I’ve also had a dull game where you go exploring and find … nothing much. The other side of the world saw all the action. The price you pay for a game capable of creating surprise is that sometimes the surprise is … mediocre. Sad Trombone.
All of this is buried under rules, more rules, tiny cards, chits, charts and trippy art.

After days and days of studying the rules, and a few dozen games of Magic Realm, I can now teach about 80% of the rules in … two hours. If you wanted to just play the White Knight, I could cut that down to 30 minutes. Magic Realm is what I call a lifestyle game (like Bridge), one of those games where you don’t really ‘get it’ until you’ve put in a lot of time and effort into the game, including many games where die a horrible death right away.
Perhaps Magic Realm isn’t one of the 100 Most Influential Games of the 20th Century. I think it might just sneak in there; I won’t be surprised if most people disagree. But if you are reading this, you might be one of those few people who play this game and … start a band.
Actually who said it and for which band is disputed, see this article on Quote Origin.

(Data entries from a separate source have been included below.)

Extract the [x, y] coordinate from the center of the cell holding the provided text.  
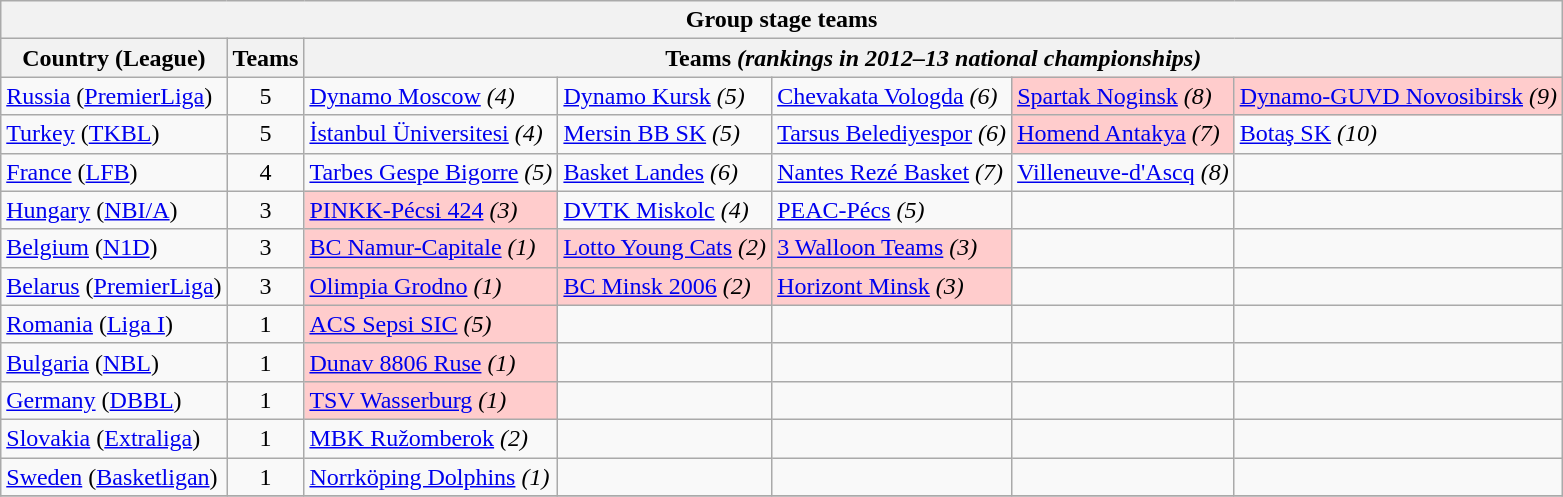
Hungary (NBI/A) [114, 210]
TSV Wasserburg (1) [431, 400]
Germany (DBBL) [114, 400]
Botaş SK (10) [1398, 134]
Sweden (Basketligan) [114, 477]
PINKK-Pécsi 424 (3) [431, 210]
Bulgaria (NBL) [114, 362]
Basket Landes (6) [665, 172]
BC Minsk 2006 (2) [665, 286]
MBK Ružomberok (2) [431, 438]
Spartak Noginsk (8) [1124, 96]
Chevakata Vologda (6) [892, 96]
Russia (PremierLiga) [114, 96]
Tarbes Gespe Bigorre (5) [431, 172]
Group stage teams [782, 20]
Lotto Young Cats (2) [665, 248]
France (LFB) [114, 172]
Mersin BB SK (5) [665, 134]
Olimpia Grodno (1) [431, 286]
Teams [266, 58]
Slovakia (Extraliga) [114, 438]
Villeneuve-d'Ascq (8) [1124, 172]
Dunav 8806 Ruse (1) [431, 362]
3 Walloon Teams (3) [892, 248]
Dynamo-GUVD Novosibirsk (9) [1398, 96]
Dynamo Moscow (4) [431, 96]
Romania (Liga I) [114, 324]
4 [266, 172]
Horizont Minsk (3) [892, 286]
Nantes Rezé Basket (7) [892, 172]
BC Namur-Capitale (1) [431, 248]
PEAC-Pécs (5) [892, 210]
Norrköping Dolphins (1) [431, 477]
Homend Antakya (7) [1124, 134]
Dynamo Kursk (5) [665, 96]
Teams (rankings in 2012–13 national championships) [934, 58]
Country (League) [114, 58]
Turkey (TKBL) [114, 134]
Tarsus Belediyespor (6) [892, 134]
Belgium (N1D) [114, 248]
DVTK Miskolc (4) [665, 210]
İstanbul Üniversitesi (4) [431, 134]
ACS Sepsi SIC (5) [431, 324]
Belarus (PremierLiga) [114, 286]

All quotes come from this archived copy of the article, rocking some very hard to read web-design.
See for example, The Magic Realm Tutorial Project, The 3.1 Rulebook, or Magic Realm in Plain English. Just to give you a hint as to difficult, the last PDF clocks in at over 100 pages.
I got better.
Characters do have ~2 special powers each, but most of the differences are due to their strengths, speed, and abilities encoded into 12 chits.
And there are effectively hidden levels that will only be revealed by exploration.
Because each player’s turn may summon or move monsters, or even the landscape itself!
Such as Moving, Hiding, How Monsters show up and disappear, size and strength, ranged attacks, magic system, fatigue, trading with locals, hiring other people, horses.



Other than the obvious Dragons Down, what games do you think drew inspiration from Magic Realm's design? It doesn't have to be fantasy adventure; one can be inspired simply by the courage to break the mold at every level.